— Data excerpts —
□ □ □ □
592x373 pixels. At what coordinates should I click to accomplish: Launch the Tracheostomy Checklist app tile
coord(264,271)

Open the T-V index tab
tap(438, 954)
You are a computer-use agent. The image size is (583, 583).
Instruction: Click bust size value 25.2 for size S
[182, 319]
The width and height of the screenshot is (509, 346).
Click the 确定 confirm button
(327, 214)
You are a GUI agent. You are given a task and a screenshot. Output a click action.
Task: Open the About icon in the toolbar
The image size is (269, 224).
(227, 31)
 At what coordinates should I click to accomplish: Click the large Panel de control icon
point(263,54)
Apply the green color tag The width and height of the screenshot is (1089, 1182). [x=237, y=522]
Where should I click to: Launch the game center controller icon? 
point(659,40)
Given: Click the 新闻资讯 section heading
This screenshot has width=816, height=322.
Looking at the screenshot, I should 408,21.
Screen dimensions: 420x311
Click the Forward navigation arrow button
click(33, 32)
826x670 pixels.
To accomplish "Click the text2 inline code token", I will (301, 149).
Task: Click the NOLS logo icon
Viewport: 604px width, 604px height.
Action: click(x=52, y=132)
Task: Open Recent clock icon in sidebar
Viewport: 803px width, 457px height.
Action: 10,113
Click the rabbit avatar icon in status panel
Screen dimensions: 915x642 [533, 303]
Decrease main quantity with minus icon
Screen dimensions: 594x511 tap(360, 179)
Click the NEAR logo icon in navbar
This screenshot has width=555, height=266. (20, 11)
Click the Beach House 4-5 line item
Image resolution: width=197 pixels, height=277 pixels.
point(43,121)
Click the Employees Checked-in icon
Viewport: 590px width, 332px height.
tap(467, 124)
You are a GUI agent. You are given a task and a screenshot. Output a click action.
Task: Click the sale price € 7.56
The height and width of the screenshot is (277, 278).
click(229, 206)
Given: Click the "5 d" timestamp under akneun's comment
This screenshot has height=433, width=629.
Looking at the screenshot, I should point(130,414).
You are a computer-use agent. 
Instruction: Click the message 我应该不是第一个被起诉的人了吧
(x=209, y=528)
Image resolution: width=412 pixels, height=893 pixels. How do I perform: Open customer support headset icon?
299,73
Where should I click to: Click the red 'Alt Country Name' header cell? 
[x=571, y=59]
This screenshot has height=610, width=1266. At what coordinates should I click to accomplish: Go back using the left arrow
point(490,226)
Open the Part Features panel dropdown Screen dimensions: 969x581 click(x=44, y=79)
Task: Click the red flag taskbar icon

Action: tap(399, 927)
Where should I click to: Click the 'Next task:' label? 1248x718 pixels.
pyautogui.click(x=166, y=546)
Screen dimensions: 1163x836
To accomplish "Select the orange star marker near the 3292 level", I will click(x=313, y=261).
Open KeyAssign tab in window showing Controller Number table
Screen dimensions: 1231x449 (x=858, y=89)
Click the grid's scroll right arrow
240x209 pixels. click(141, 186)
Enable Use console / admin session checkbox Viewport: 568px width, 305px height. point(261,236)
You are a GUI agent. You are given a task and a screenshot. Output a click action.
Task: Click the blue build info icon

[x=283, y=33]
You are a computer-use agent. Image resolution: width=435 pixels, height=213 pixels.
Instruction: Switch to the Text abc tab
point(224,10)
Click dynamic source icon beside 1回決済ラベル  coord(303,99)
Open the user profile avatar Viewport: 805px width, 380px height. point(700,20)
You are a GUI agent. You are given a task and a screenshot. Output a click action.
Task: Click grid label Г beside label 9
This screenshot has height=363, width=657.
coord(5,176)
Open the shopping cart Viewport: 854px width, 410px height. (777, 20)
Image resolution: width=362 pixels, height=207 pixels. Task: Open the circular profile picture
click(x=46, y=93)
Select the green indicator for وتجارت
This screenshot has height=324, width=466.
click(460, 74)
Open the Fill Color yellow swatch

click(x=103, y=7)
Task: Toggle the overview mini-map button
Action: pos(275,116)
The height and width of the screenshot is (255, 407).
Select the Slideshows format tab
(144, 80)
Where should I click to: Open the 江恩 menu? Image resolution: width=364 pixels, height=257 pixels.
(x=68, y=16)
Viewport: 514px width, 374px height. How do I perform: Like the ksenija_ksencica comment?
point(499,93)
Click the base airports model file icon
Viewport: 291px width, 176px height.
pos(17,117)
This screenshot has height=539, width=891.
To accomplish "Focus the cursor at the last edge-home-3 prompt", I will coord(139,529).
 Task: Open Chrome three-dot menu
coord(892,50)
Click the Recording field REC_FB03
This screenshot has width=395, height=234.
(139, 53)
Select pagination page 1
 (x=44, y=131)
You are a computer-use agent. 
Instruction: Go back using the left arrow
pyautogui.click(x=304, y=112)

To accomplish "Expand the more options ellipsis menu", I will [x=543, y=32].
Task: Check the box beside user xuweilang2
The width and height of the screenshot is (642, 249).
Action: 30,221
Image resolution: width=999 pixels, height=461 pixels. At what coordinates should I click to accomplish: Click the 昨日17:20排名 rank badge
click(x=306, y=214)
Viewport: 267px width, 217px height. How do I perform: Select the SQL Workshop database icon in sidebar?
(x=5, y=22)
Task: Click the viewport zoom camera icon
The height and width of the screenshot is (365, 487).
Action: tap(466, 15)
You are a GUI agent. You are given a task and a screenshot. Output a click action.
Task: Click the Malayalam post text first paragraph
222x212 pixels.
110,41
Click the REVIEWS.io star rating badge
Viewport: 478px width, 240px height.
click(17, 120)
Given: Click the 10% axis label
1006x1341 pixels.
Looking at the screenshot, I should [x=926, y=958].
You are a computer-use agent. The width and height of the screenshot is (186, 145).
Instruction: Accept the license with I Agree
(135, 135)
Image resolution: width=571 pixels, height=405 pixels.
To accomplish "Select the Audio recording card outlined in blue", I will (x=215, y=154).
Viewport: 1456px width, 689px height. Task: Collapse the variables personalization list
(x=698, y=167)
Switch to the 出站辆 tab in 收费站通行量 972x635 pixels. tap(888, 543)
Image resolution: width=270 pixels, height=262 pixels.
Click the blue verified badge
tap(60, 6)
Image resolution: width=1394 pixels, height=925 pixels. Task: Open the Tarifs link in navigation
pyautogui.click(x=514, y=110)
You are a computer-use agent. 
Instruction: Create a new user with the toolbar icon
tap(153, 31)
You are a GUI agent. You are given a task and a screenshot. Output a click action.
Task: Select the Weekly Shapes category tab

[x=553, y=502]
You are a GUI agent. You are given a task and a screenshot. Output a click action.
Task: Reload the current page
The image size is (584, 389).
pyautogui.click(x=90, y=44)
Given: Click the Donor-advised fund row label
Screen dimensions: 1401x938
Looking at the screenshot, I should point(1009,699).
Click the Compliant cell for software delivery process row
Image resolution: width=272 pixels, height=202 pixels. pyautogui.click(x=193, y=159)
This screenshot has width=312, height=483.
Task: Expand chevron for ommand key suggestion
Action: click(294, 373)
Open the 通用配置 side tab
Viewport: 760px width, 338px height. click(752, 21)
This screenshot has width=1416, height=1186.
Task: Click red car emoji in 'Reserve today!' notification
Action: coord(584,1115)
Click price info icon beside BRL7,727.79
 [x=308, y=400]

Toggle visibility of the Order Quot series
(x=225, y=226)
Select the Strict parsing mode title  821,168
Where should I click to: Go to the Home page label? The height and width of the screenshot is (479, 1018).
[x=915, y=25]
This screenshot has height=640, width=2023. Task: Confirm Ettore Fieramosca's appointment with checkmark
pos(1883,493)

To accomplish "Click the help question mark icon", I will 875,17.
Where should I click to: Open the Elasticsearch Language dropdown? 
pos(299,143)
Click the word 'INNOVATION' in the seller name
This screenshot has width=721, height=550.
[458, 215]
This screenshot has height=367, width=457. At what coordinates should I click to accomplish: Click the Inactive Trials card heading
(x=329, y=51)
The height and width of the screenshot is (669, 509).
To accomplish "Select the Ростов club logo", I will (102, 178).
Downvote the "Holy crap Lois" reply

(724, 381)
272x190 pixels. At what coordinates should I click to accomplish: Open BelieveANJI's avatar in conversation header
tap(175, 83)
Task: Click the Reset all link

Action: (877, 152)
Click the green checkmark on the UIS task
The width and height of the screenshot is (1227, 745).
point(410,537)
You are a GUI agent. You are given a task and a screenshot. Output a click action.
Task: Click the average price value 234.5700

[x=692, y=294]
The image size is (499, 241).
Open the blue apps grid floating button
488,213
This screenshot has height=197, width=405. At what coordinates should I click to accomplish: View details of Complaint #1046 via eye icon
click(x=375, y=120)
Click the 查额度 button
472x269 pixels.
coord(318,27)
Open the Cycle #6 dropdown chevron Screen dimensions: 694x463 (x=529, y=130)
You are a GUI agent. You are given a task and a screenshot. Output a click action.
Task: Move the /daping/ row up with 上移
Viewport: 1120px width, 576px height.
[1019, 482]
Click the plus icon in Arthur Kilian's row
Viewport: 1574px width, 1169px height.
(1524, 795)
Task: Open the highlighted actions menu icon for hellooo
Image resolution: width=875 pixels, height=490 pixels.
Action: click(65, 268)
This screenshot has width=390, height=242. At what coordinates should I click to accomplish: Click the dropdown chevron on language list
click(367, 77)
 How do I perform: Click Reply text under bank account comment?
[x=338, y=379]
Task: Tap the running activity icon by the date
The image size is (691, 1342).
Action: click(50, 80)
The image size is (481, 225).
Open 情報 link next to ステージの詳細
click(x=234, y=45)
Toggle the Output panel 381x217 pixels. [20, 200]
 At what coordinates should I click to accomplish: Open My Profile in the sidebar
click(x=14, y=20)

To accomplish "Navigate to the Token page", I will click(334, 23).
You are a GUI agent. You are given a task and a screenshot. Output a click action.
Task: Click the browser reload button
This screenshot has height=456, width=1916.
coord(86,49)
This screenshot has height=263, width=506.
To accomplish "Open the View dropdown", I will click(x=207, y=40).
□ □ □ □
— Problem to solve —
Filter the records above, keeping each line that contains the word "green".

— Result for this task —
Apply the green color tag The width and height of the screenshot is (1089, 1182). [x=237, y=522]
Select the green indicator for وتجارت
Click the green checkmark on the UIS task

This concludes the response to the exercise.